In the United States, corporations have used this to threaten moving plants overseas or across the border every time unions ask for better wages or working conditions. It has contributed to the weakening of traditionally more militant sections of the labor movement.


Yet, the working class remains the producer of all wealth. Without our labor, the capitalist class is unable to make profits. The strike—withholding labor—is still an effective weapon in the arsenal of the working class.


A real strategy could draw on the union’s greatest strength—its ability to shut down a key sector of the U.S. economy—with its militant history as pioneers for the whole working class


The layoffs and plant closings don’t just affect the workers losing their jobs. They affect the surrounding communities as well.

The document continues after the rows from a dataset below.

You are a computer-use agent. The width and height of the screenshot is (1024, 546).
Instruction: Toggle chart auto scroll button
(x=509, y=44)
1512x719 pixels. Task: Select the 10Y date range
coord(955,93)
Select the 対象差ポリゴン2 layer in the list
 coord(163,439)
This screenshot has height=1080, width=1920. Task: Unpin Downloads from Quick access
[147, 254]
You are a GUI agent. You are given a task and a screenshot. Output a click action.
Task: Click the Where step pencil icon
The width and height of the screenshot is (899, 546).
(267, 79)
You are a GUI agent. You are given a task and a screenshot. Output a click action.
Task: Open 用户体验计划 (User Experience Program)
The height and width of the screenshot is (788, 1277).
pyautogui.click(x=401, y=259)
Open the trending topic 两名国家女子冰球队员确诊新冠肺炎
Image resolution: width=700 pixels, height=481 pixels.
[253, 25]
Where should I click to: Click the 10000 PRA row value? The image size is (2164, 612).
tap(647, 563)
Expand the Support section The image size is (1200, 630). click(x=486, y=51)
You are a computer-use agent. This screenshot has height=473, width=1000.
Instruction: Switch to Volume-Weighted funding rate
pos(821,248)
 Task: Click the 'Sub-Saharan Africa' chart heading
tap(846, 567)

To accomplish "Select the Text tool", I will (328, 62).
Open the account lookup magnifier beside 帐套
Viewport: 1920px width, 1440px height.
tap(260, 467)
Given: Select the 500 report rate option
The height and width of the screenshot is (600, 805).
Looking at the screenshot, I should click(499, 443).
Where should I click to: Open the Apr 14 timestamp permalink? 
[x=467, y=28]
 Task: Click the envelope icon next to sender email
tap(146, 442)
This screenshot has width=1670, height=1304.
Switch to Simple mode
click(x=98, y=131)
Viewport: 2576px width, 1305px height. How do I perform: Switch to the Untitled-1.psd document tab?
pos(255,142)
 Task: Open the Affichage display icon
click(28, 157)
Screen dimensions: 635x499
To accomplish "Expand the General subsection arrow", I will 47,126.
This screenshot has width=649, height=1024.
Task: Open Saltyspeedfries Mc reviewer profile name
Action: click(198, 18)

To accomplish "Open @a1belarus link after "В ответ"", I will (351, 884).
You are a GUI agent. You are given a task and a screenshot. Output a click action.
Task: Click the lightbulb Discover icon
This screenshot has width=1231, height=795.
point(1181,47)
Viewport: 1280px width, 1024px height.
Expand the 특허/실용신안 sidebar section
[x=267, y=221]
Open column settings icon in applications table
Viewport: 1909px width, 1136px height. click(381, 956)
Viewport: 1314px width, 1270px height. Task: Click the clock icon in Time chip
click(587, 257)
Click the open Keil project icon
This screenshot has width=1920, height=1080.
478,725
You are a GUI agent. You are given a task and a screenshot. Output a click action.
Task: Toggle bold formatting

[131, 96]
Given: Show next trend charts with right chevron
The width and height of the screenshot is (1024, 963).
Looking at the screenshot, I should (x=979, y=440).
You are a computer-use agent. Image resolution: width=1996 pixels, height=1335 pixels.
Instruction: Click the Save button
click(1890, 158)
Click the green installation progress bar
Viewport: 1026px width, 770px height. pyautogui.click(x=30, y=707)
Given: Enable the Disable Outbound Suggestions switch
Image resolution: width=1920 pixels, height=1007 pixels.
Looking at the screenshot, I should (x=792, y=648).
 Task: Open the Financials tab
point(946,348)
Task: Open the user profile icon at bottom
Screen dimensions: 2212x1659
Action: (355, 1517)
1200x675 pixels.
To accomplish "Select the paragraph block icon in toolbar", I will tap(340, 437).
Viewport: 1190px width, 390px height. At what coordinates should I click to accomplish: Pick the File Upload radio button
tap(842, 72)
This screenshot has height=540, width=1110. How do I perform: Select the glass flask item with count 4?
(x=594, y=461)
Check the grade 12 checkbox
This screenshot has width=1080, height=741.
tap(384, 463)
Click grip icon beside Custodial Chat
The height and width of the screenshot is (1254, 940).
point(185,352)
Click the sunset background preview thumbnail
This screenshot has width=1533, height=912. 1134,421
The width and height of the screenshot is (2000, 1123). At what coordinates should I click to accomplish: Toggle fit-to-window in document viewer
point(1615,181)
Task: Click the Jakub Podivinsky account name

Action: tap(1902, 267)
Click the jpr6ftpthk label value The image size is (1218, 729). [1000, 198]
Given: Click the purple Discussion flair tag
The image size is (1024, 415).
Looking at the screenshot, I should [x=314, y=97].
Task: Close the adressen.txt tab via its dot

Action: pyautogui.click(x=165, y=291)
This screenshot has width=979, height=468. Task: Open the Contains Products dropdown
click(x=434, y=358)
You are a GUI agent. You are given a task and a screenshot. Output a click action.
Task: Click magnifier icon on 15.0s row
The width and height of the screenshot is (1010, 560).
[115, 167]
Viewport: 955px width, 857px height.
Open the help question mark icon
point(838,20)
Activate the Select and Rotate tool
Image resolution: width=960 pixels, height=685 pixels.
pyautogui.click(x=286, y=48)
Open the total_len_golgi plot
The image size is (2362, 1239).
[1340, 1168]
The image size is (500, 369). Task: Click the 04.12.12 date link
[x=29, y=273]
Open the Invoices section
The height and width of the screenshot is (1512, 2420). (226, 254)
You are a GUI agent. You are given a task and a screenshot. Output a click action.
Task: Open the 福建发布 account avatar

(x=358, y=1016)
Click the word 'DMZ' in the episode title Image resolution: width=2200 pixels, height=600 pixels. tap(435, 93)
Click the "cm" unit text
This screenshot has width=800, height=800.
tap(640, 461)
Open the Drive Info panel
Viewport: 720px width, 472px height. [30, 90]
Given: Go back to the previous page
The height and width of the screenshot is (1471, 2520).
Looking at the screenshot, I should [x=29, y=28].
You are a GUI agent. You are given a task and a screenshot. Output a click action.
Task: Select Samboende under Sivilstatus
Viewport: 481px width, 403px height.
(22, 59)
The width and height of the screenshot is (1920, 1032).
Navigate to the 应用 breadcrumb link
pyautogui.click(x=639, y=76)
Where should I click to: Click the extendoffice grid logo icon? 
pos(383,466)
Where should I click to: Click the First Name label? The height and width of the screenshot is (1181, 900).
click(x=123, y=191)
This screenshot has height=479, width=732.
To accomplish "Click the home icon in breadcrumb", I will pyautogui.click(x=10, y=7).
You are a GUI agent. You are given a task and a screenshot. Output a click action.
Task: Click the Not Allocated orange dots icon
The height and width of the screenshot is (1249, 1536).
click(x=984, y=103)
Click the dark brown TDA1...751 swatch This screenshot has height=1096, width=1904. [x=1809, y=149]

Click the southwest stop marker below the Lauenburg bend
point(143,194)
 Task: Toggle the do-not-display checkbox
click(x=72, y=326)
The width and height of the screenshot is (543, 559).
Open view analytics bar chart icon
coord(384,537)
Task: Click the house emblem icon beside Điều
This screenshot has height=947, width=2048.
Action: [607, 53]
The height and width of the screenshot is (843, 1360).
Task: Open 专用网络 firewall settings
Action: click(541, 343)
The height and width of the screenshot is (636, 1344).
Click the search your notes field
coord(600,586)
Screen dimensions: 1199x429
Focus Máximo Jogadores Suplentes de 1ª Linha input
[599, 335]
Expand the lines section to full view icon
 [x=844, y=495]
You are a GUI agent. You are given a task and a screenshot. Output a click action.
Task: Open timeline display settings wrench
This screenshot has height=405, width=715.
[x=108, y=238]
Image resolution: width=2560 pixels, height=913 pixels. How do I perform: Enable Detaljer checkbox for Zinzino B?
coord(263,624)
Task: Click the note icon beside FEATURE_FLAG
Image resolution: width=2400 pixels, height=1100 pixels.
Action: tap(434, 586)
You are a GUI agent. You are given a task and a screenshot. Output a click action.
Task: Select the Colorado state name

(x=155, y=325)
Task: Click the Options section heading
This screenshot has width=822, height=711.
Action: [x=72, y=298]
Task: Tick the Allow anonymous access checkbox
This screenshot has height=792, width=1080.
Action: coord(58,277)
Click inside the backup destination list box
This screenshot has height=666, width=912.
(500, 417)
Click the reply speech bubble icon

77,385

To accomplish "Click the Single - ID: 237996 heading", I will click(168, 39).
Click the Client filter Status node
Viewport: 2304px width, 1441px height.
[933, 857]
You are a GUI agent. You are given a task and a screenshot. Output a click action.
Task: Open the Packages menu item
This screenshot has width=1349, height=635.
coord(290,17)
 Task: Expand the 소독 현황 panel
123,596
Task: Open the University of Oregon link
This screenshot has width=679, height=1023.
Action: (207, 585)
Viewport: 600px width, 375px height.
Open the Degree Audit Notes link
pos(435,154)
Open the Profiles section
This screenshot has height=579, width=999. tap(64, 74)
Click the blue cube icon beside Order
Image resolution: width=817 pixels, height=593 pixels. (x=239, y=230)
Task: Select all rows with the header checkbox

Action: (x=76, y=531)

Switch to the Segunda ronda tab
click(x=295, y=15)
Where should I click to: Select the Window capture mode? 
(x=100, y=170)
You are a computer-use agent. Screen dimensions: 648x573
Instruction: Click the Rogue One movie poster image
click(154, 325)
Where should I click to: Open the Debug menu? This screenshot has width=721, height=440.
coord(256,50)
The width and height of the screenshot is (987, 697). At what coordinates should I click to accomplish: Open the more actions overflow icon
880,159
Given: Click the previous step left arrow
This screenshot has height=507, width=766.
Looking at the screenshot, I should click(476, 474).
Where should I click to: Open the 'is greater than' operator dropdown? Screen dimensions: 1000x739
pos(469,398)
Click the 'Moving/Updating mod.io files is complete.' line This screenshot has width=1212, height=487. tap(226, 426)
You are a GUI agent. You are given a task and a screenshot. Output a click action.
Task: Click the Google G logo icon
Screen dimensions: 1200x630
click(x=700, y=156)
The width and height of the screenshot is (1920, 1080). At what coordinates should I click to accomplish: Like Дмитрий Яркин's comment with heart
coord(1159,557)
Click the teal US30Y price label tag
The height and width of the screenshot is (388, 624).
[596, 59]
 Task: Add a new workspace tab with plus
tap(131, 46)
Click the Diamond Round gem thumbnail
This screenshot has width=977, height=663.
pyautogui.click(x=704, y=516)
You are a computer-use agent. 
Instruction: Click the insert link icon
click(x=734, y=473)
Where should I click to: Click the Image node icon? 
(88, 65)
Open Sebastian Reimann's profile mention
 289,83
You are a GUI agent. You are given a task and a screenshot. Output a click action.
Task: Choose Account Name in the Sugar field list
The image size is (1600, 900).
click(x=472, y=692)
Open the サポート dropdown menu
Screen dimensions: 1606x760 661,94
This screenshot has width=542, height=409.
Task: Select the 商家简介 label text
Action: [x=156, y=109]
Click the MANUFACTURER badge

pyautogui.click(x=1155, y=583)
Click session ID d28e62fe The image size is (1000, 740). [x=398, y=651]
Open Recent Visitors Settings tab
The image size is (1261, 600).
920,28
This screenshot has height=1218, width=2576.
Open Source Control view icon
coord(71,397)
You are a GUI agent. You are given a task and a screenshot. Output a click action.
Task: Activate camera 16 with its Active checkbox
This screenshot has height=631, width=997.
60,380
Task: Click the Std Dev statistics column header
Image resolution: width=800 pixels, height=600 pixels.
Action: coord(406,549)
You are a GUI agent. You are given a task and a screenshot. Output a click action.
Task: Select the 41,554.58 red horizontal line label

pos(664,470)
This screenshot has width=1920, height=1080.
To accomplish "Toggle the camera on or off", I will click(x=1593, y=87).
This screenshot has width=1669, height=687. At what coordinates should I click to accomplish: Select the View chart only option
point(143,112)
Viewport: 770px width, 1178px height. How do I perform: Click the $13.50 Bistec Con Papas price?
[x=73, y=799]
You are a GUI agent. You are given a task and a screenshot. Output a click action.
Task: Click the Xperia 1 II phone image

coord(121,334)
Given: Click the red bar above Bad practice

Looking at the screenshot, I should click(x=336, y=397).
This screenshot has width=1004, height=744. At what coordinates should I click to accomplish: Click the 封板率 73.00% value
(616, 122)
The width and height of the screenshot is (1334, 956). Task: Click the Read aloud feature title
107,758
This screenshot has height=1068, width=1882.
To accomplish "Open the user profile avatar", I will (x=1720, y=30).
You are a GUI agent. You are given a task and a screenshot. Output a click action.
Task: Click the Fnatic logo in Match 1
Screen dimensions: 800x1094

What if the union made a class-wide appeal to all workers to fight to save the jobs at Ford in a real grassroots way? What if the UAW organized a mass march on Congress or the White House, or on the National Association of Manufacturers, to demand jobs be viewed as a property right of the workers based on the hundred years of labor expended since the establishment of Ford? This is what the courts ruled during the 1930s as a result of the sit-ins that led to the unionization of the auto industry.


The UAW could take the lead in organizing buses, as they have done in the past, to transport people to the rally. Community groups and other unions could be encouraged to join. The rally could raise the demand for a moratorium on layoffs and plant closings.


An appeal rooted in the union’s strength and militancy, directed toward the whole working class, could stay the layoffs and plant closings. It would be a first step in turning back the union-busting offensive of the capitalist class.